I stick absolutely to a causal notion of responsibility. But again I agree with much of Merritt's general view, and in particular his critique of popular attitudes to responsibility (both in public law and in personal relationships). I do think his idea that everyone involved in an event is 100% responsible for it is too vague and imprecise to be really useful. It seems to me that the critical fact is that, in general, causality is not additive. In particular, if events X and Y are both necessary for event Z, and X and Y are different kinds of events/entities, then it makes no sense whatsoever to say that "X is 20% responsible and Y is 80% responsible". It is even clearer that it makes no sense when X and Y are people (ie themselves extremely complex bundles of causal links).

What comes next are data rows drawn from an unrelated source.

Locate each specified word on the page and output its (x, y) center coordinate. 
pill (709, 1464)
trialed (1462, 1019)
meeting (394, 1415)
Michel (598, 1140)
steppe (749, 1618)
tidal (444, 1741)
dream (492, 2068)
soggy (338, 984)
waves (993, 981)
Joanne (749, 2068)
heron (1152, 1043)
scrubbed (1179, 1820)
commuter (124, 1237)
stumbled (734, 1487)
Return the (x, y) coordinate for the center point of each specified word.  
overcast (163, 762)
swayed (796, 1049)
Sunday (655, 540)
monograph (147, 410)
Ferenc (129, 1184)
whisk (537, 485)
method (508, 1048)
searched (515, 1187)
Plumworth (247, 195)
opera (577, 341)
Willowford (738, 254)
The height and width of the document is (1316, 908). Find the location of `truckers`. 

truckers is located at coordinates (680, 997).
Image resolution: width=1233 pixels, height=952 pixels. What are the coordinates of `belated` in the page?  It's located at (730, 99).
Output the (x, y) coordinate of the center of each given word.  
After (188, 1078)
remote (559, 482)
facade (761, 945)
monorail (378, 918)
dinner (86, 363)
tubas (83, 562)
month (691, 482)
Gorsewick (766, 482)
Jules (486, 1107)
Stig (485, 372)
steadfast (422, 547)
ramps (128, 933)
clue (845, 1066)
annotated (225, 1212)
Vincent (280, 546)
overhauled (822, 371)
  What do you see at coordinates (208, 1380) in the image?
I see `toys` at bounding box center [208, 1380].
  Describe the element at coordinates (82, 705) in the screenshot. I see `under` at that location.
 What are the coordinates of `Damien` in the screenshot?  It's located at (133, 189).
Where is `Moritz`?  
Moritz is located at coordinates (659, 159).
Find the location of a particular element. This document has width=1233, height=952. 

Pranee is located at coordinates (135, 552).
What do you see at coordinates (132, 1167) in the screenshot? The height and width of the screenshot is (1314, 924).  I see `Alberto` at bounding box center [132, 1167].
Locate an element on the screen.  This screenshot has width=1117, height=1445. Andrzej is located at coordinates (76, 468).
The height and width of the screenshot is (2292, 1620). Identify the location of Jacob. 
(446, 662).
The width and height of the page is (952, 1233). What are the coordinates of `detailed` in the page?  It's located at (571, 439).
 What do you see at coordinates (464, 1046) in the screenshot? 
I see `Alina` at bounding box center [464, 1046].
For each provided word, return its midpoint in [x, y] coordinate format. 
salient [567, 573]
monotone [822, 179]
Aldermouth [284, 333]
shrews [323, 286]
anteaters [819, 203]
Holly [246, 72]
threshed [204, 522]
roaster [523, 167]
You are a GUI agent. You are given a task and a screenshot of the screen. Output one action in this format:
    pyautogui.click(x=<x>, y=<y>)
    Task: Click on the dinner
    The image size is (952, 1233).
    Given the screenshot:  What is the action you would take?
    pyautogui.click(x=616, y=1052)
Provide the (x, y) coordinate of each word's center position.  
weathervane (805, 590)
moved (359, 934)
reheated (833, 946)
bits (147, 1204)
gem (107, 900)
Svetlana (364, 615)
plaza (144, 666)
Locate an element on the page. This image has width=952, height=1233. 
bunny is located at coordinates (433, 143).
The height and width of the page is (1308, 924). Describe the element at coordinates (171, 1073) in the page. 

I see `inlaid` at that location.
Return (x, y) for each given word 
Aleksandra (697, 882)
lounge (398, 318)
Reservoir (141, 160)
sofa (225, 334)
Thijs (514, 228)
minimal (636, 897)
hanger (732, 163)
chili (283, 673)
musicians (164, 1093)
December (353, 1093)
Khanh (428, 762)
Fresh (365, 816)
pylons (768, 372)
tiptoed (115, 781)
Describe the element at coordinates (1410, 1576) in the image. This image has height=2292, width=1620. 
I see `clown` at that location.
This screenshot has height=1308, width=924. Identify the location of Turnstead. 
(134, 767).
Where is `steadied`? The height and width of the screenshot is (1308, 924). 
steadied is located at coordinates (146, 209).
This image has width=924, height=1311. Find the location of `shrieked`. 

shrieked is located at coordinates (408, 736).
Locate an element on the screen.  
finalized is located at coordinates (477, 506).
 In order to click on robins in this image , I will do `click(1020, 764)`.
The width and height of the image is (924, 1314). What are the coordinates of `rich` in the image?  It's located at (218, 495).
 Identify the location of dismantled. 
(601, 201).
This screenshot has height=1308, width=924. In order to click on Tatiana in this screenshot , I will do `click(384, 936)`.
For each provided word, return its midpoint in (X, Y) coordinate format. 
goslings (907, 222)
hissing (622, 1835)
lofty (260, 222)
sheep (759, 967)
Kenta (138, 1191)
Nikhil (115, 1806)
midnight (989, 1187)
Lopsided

The one thing about Reflection that worries me most is the same thing that distresses me about other similar ways of looking at the world (for example Stoicism or certain Indian religions). This is the idea that people get what they need/deserve and just have to adjust their "wants". (The other way of wording this is to say that anyone can achieve anything if only they want it enough.) This may work reasonably well for denizens of middle America (or middle class Australia), but I find the idea of someone telling a starving sub-Saharan farmer that he is starving to death because he doesn't really want/need to live intensely abhorrent. Although the author certainly doesn't use it that way, his ideas, because of their basically individualist nature, could easily be turned to apologetics for inequality.
As you've probably gathered, Reflection wasn't really my cup of tea. Its lack of the usual paraphernalia of most New Age mysticism means it will probably not gain a great audience there. As an attempt to employ a logical approach to the illogical it will probably annoy everyone a bit.